Finding the right word at the right time is also why I love editing—my own work, other writer’s work. It’s the most satisfying part of the process. Combing through sentences word by word, putting those right words in the right order, studying how sentences build paragraphs, how sections create arcs—sometimes it’s like sculpting, other times like solving a gorgeous puzzle. It’s nerdy work, this calibrating of a piece, but when it works: lightning.

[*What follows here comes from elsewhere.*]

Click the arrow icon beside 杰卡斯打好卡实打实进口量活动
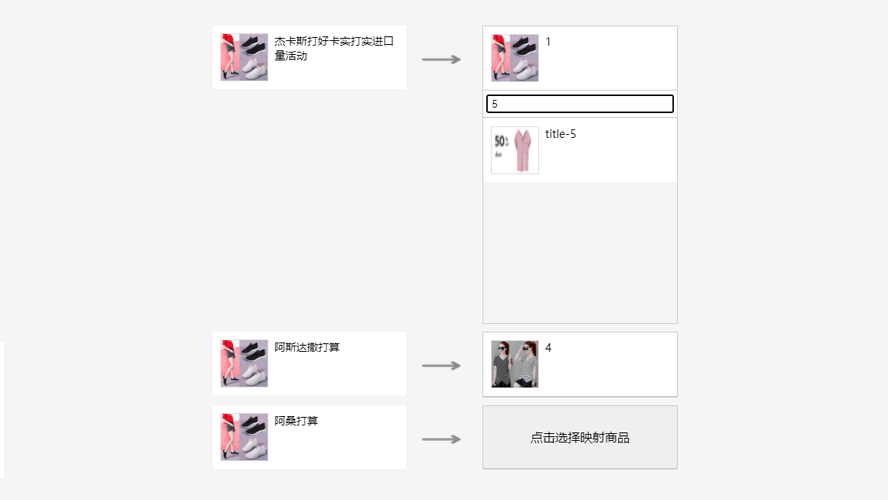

But the right words in the right order is only part of the story of being a writer. A long time ago, a good friend told me that it was the editor’s job to say no. And the editors would continue to say no--over and over and over--until that day when one of them said yes. It’s not personal. It’s how publishing works. And it has proved true in my writing career and in the career of everyone I know. It’s not just a matter of the right words at the right time. It’s a matter of the right pitch to the right editor at the right time. You might have the wrong pitch. Or you might have the right pitch to the wrong editor. (This has happened to me.) Or you might have the right pitch to the right editor, but the wrong timing. (Maybe they just published a similar piece. Or they have someone on it already. Or maybe the zeitgeist has just passed you by.) This constellation--right piece/right place/right time--matters for editors, too. Caroline and I said no for all these reasons when we working on The Cassoulet Saved Our Marriage: some pieces weren’t well-written enough; others duplicated stories we already had; still other terrific pieces just didn’t fit the arc of the book.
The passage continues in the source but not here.